Top of Material shown

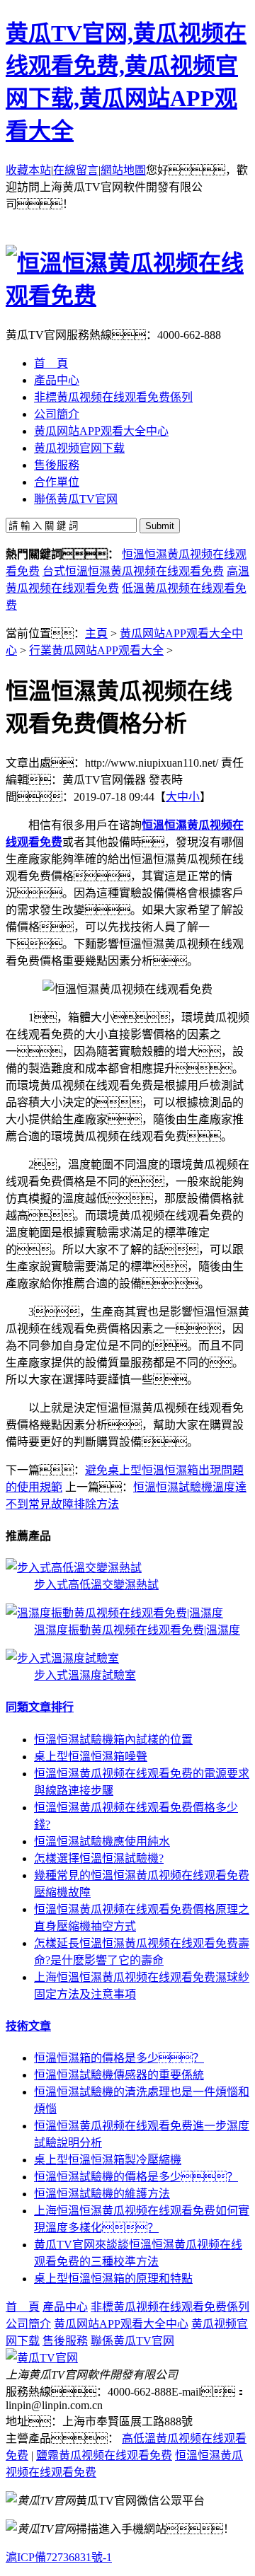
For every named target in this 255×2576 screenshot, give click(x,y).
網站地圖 (123, 170)
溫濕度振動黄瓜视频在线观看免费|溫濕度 (137, 1630)
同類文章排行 (40, 1707)
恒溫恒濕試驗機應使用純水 (102, 1841)
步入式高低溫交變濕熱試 (96, 1585)
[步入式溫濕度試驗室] (62, 1658)
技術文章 (28, 2026)
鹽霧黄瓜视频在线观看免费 (104, 2455)
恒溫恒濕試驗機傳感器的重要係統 (119, 2075)
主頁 (96, 633)
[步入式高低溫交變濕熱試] (74, 1568)
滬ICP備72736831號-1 (59, 2557)
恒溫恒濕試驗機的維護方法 (102, 2194)
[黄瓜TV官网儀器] (42, 2358)
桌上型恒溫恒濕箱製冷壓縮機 (107, 2160)
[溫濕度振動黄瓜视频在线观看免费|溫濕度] (114, 1613)
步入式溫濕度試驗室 (85, 1675)
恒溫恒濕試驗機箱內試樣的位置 (113, 1740)
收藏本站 (28, 170)
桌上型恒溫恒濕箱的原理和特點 (113, 2279)
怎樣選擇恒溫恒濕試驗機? (99, 1858)
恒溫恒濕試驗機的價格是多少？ (136, 2177)
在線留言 (75, 170)
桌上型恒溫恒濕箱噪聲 (90, 1757)
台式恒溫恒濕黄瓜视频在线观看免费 (133, 571)
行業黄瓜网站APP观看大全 (96, 650)
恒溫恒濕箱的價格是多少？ (119, 2058)
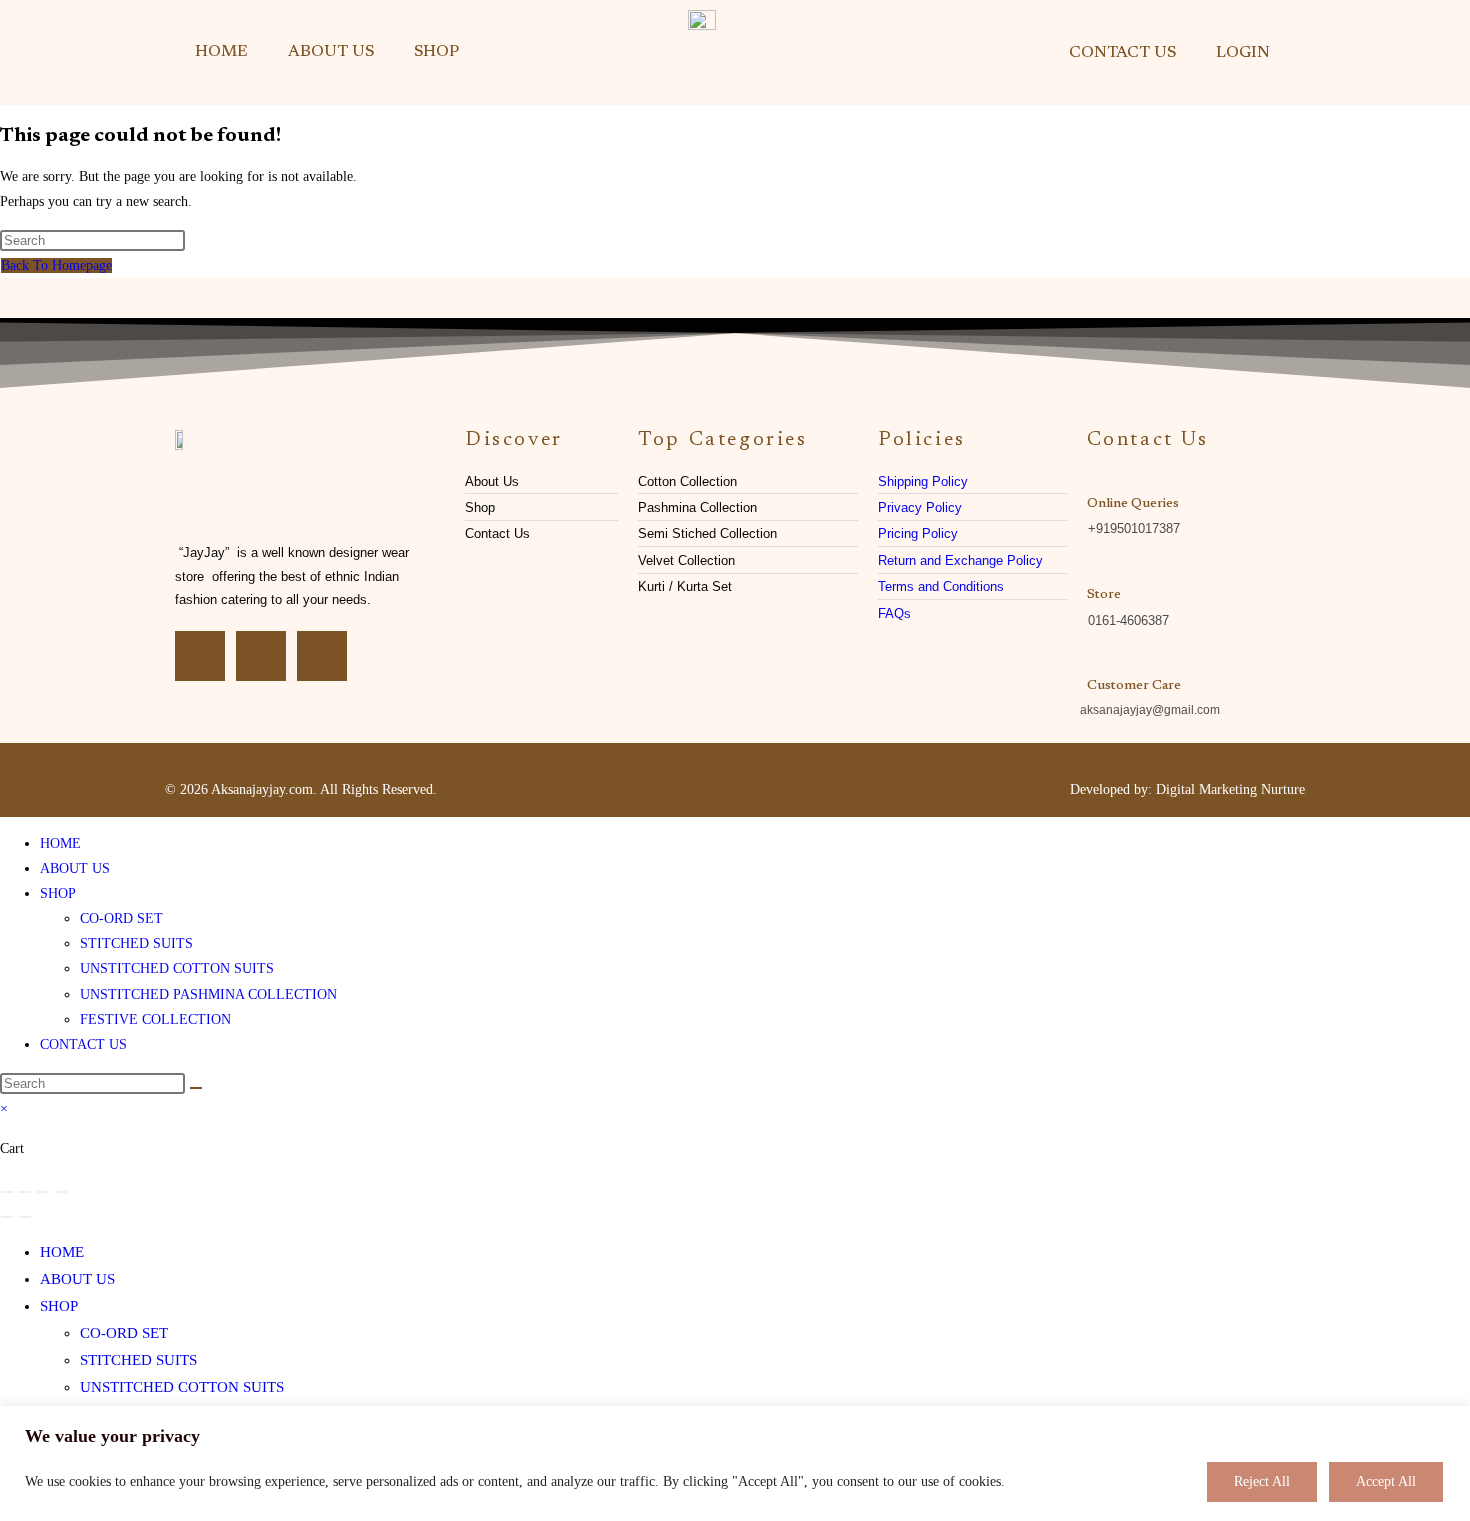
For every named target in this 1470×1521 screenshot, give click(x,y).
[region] (735, 1463)
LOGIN (1243, 53)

Bottom of Material shown

Using the entries above, state how many lines include the word "target", with no other words.

Answer to the problem: 2